室町・江戸時代のベストセラーをレジェンドが漫画化 ねずみ男が案内する『水木しげるの不思議草子』の魅力

ねずみ男が案内する『水木しげるの不思議草子』

 『ゲゲゲの鬼太郎』の作者として知られる妖怪漫画の第一人者・水木しげる。代表作『ゲゲゲの鬼太郎』は、1968年放送開始の第一期から時代を超えて6回もアニメ化され、昨年2022年の生誕100周年では様々な記念イベントが開催されるなど、今もなお、彼が描きだした妖怪たちの人気は衰えを見せない。

 本稿では、妖怪研究家としても有名だった水木が、室町・江戸時代のベストセラー『御伽草子』をアレンジし、漫画化した『水木しげるの不思議草子』を紹介したい。

お金が大好きで時には味方、たまに敵 憎めないキャラクターねずみ男

 『御伽草子』とは、作者不詳の短編物語の総称で、『水木しげるの不思議草子』の中にも「ものくさ太郎」「鉢かづき」など、有名な民話が収録されている。中でも特筆すべきなのは、原作に登場しないねずみ男が登場している点だ。

 ねずみ男といえば、水木漫画を象徴的するキャラクター。人間と妖怪のハーフで、お金と権力が大好き。鬼太郎たちに味方したと思いきや、金儲けのために突然裏切って敵にもなる、長いものに巻かれろ主義のキャラクターで知られている。

 なかなか曲者の割に、人間臭くて憎めないところが魅力。その小狡さや人間味に、かえって読者が共感し、思わず自分の行動と重ね合わせてギクリとしてしまう、ダークヒーロー要素も持ち合わせている。ある意味で、水木漫画の影の主役と言ってもいい。

ねずみ男と猫のクロチビが御伽草子の世界を案内

 室町・江戸時代の民話にどうやってねずみ男が絡むのか、というと物語冒頭で登場する水木家の猫クロチビとともに、ストーリーテラーとして登場するのである。

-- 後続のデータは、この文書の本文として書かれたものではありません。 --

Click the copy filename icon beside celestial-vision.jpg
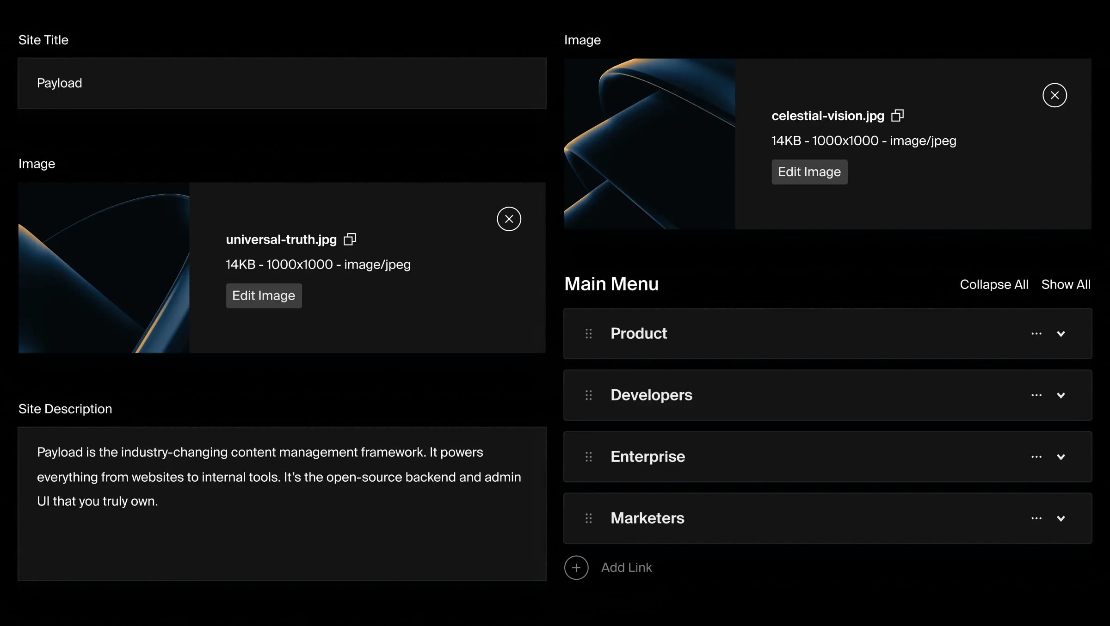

 ある日調布の水木しげる邸を訪れたねずみ男は、水木家でクロチビがとても可愛いがられているのを見て憤慨、「いつも猫ばかり可愛がられている」と不満不満を漏らす。その様子を見たクロチビは、猫が可愛がられるようになった理由を教えるべく、まさに御伽草子の時代にねずみ男を連れて行ってしまうのだ。

 原作が室町・江戸時代の『御伽草子』をアレンジした内容なので、水木しげる作品お馴染みのおどろおどろしい妖怪キャラクターの登場や、人間の愚かさを示唆するストーリー展開はなく、歴史やファンタジー感を感じさせるストーリーが展開される。

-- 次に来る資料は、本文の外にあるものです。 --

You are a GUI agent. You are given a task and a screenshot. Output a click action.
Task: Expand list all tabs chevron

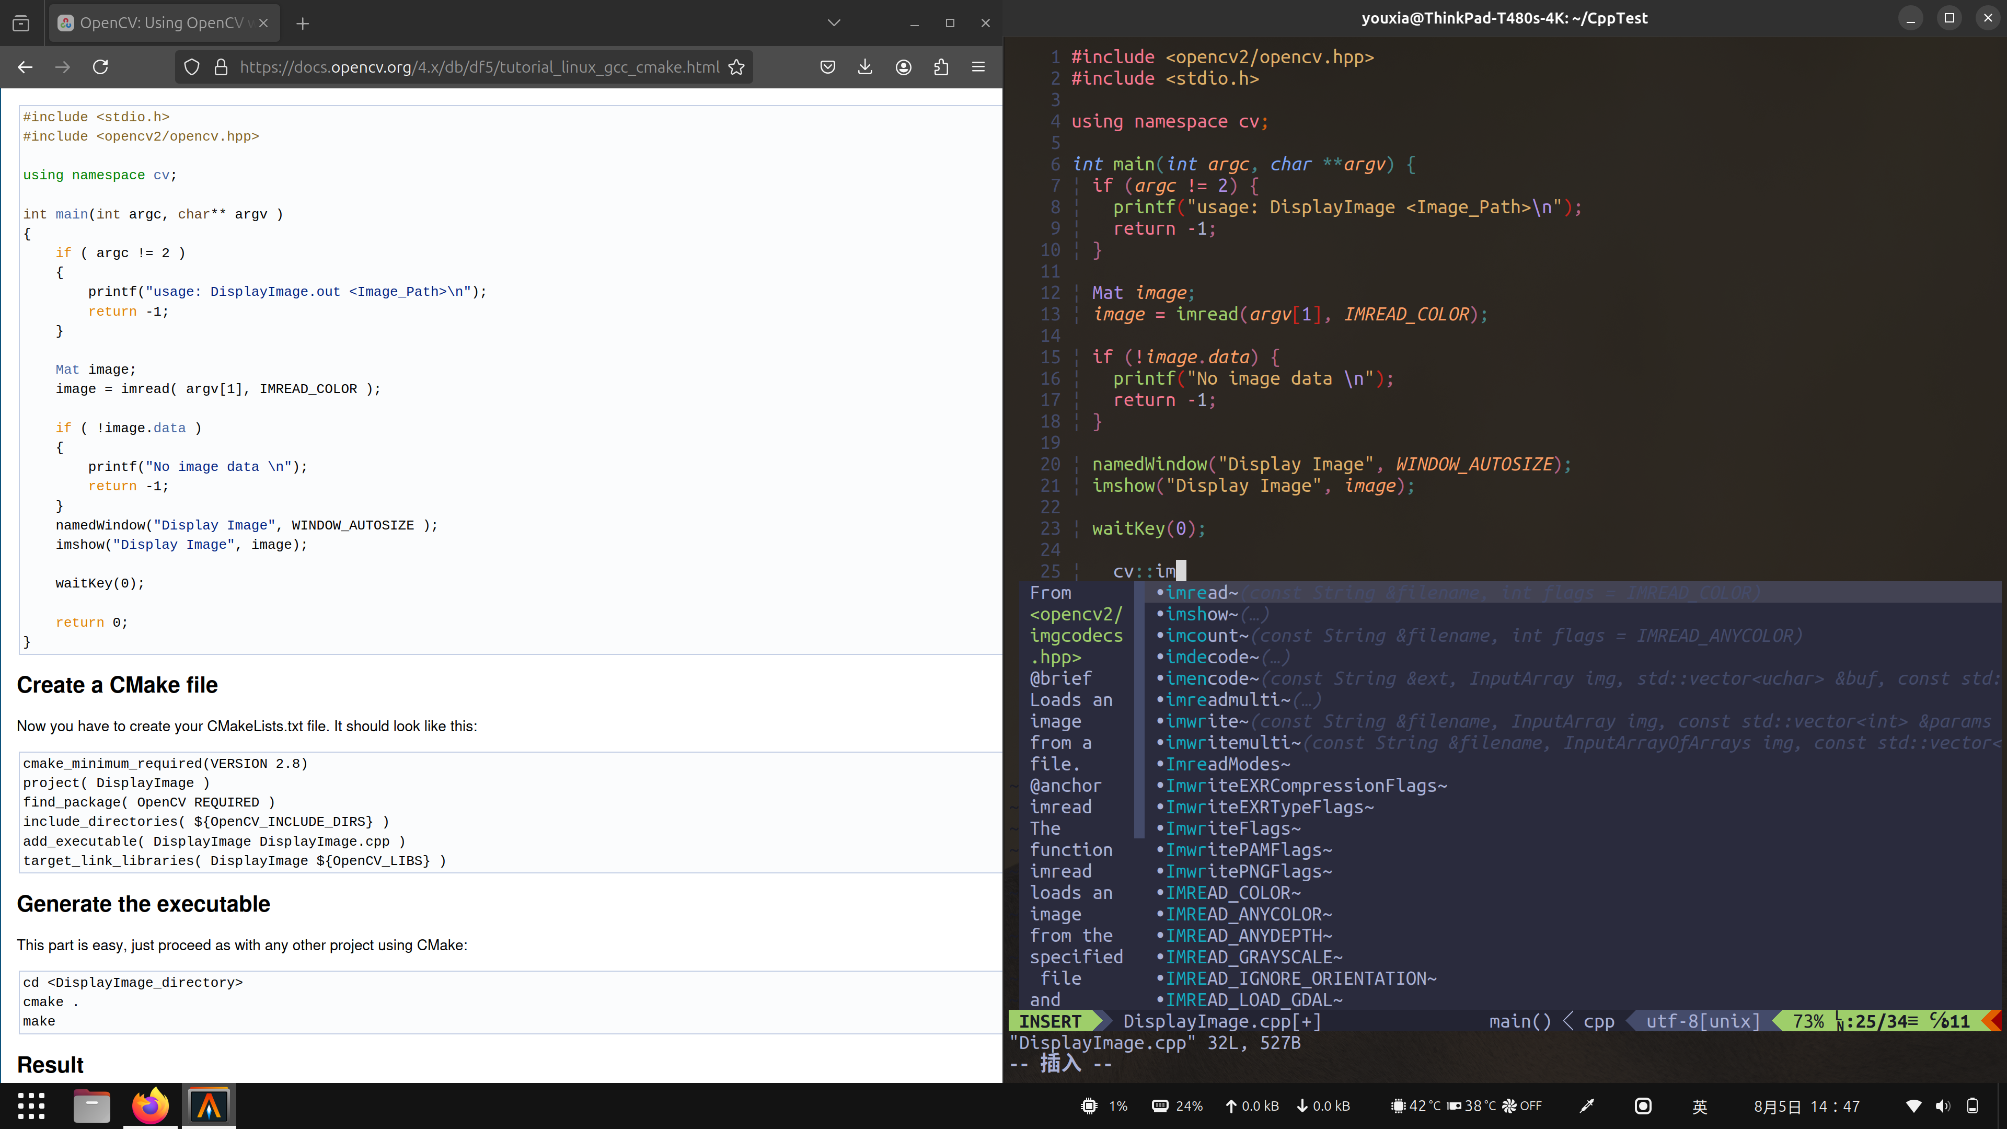pyautogui.click(x=834, y=23)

 随所にねずみ男は登場し、各エピソードのキャラたちをいじってツッコミを入れるだけで、まるでタイムトラベル漫画を読んでいる気分になる。ねずみ男たちがいわば馴染みの薄い古い昔話と、現代人の私たちを結ぶ潤滑油のようになっている。

 『ゲゲゲの鬼太郎』の人気キャラクターねずみ男が登場しつつ、コアな漫画ファン、サブカルファンからも評価の高い本作。秋の夜長に、鬼太郎とは一線を画す世にも奇妙な昔話に浸ってみては?